Seahawks have signed all their draft picks wp.me/p14QSB-957W
— ProFootballTalk (@ProFootballTalk) May 30, 2013
It’s not such big news these days. In the past a player or two might hold out into camp. Not in the new CBA era, which is refreshing. Guys who haven’t proven anything in the league shouldn’t be battling over money. One of the major positives of the new system is the ability to get young draftees signed up quickly. Now it’s up to the 2013 class to help push this team onto another level.
One of the more interesting things to emerge this week is an apparent leak of the Cowboys 2013 draft board. If you allow camera’s into a draft room, there’s always a chance you’ll see the board. And that’s what’s happened here.
Personally, I don’t see what the fuss is. Who cares if we know the Cowboys had a fourth round grade on E.J. Manuel? Will the world stop turning if it proves to be a mistake? Will it make any difference what so ever to Manuel’s chances of succeeding in Buffalo? Of course not.
I’m not sure why there’s a wall of secrecy post-draft. Teams might argue they don’t want to get shown up. Well, that can happen anyway. The only way to avoid embarrassment completely is to not take part in the draft at all. Sit it out. The fact is you’re just as likely to be praised or criticised for the decisions you make publicly (who you draft, who you pass on). So what’s the big deal?

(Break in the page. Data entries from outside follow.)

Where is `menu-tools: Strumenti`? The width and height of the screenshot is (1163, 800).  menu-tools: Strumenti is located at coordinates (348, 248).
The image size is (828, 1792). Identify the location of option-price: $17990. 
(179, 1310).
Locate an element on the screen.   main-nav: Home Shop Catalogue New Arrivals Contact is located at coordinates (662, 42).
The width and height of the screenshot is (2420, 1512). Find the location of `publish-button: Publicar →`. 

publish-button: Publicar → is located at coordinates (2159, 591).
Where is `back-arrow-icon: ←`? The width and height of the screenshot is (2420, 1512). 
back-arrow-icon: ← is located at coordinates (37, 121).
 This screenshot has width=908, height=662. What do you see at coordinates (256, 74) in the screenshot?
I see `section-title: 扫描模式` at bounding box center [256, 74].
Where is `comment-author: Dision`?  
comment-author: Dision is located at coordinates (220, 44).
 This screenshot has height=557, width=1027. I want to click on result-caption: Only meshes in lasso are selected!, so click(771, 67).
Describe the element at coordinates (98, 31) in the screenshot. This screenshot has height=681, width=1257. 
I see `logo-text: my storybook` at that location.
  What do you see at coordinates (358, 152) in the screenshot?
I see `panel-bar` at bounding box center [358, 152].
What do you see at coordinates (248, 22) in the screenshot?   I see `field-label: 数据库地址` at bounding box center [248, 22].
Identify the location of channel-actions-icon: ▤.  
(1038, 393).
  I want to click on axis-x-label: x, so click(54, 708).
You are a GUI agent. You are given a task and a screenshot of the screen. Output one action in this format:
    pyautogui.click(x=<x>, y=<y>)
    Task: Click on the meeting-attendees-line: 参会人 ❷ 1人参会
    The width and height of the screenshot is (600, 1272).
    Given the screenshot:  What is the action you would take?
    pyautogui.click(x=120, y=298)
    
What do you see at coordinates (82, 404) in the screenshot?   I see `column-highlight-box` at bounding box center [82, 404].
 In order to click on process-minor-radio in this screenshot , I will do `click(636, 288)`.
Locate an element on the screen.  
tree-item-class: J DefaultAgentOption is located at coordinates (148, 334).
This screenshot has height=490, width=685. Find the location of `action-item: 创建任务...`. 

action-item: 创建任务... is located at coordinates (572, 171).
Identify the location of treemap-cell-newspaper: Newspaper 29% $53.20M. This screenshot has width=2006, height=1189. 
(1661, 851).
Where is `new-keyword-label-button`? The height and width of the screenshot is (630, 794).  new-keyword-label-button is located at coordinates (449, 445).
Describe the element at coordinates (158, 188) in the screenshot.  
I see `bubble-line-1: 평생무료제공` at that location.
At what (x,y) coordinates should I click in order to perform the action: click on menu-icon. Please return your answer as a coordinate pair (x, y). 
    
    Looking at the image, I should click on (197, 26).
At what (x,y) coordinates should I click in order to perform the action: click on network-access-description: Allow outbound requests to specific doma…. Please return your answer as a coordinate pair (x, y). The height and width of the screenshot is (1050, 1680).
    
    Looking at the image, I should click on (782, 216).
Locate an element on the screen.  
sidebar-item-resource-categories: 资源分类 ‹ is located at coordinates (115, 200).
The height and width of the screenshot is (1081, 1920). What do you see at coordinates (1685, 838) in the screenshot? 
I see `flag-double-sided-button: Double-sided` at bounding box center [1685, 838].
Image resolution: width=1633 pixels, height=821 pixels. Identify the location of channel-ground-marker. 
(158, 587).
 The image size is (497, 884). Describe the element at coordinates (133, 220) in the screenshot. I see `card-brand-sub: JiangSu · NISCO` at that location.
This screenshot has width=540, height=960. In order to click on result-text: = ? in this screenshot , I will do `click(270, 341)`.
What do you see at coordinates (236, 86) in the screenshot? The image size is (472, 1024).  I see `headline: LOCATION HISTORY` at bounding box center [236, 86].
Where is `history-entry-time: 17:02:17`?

It irked me a little bit that nobody asked Pete Carroll or John Schneider about San Francisco trading right in front of them to draft Vance McDonald. I guess those in a position to ask assumed they would get short shrift. But it’s a legitimate line of questioning and I want to know whether the Seahawks were considering taking McDonald before that trade. Were they usurped by a divisional rival? I also wanted to know if Seattle was thinking running back in 2010 before both Houston and Cleveland moved above them to grab Ben Tate and Montario Hardesty respectively. These are not unfair questions.
Essentially, the Seahawks didn’t do anything wrong in sitting tight. It’s not like they can be criticised. They have no control over who moves above them. Yet we’re none the wiser on what exactly happened there. Perhaps a member of the San Francisco media could’ve asked why the 49ers felt obliged to move above Seattle? Perhaps someone did ask and I just missed it? However, I think teams could be more open post-draft. Let’s learn more about the process. Why not?
The Cowboys board leaking is interesting because we see they only had 134 players listed. It’s always fun to hear people refer to ‘their” top-300 boards (you know who you are). Teams narrow these things down to the Nth degree. There’s no need to look at every player and create an all-inclusive ranking system. It’s an inaccurate science. One player who fits for team A won’t be a match for team B. It’s way better to pick out certain players who fit scheme and physical characteristics. I think Seahawks fans have a decent grasp on what to look out for after four drafts with this front office.
Jordan Hill is the only player Seattle drafted that is listed on Dallas’ board and he was given a third round grade. There’s some reassurance if you needed it. You shouldn’t need it, because this team drafted Russell Wilson. Amongst others.
Just to go back to Manuel and Dallas’ fourth round grade, it shows how weird the quarterback rankings where this year. Buffalo seemingly was always taking a quarterback. They could’ve easily put Manuel, Matt Barkley, Ryan Nassib or Geno Smith at the top of their board. And whoever they passed on was going to sink like a stone. First round or fourth. What a difference. I’d guess a fair amount of teams had Manuel ranked in the fourth. Yet he goes 16th overall.
Dallas had Barkley, Nassib and Smith graded in round two. I’m amazed nobody took Barkley on day two, even just for value. A lack of quarterback need this year hurt him big time. Philly got a steal. Don’t be surprised if he ends up starting for the Eagles, maybe even in 2013. Likewise for Nassib, there was a surprising unwillingness from teams to pull the trigger — especially from those sporting ageing or mediocre starters.
The Cowboys gave Eric Reid a second round grade — the Niners traded up to get him in the late teens. They also had #11 overall pick D.J. Fluker in round two and Atlanta’s #1 pick Desmond Trufant in round three (along with Tank Carradine, Kyle Long and Datone Jones). Christine Michael was not on the board. Neither were any of Seattle’s other picks apart from Hill.